The focus of the financial support should be on wage subsidies and low-interest loans for small businesses, an important economic sector which employs more than 60 per cent of Filipino workers, she said.

“Most of all, It is the drop in consumption that is causing the contraction,” Quimbo said, adding that “if we don’t address the loss of jobs and people don’t have money, how do we recover? The government has to spend so that confidence comes back.”

The Philippines plunged into a recession last quarter after several lockdowns were imposed across the country in order to contain the pandemic, which was followed by record job losses that slashed gross domestic product. As a result, the government revised its economic forecast for this year to a 5.5 per cent contraction, compared with a previous estimate of a 3.4 per cent decline and said that it was unable to fund the 1.3 trillion-peso ($26.6 billion) stimulus package approved by the Congress in June.

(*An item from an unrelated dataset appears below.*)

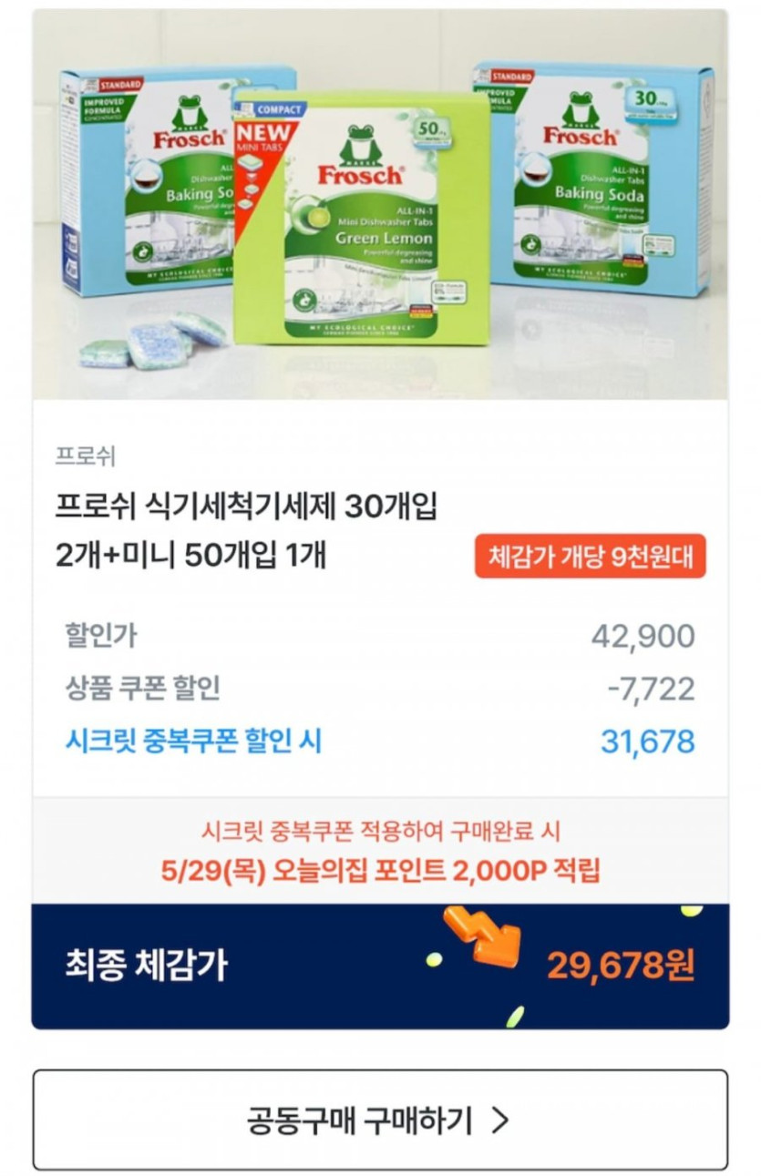Screen dimensions: 761x1176
Task: Click the -7,722 coupon discount amount
Action: point(651,689)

Just 655 billion pesos allocated since March to mitigate the economic contraction

According to teh Philippines’ economic planning secretary Karl Kendrick Chua, just 655 billion pesos ($13.4 billion) have been allocated since the lockdowns in mid-March to cope with the pandemic.

Quimbo said the stimulus amount needs to be increased if the government wants to regain the economic losses brought by the virus. She estimates that the pandemic has cost the economy 2.4 trillion pesos ($49 billion), based on the government’s revised contraction estimate for this year.

“I agree we have to be thrifty with money because of the uncertainty ahead of us,” Quimbo said.

“But we are at an impasse and the only way out is a fiscal stimulus. Instead of saving for a rainy day, which we don’t know when it will come, the government must have a plan to control the virus so it can better adjust its spending to stimulate the economy,” she added.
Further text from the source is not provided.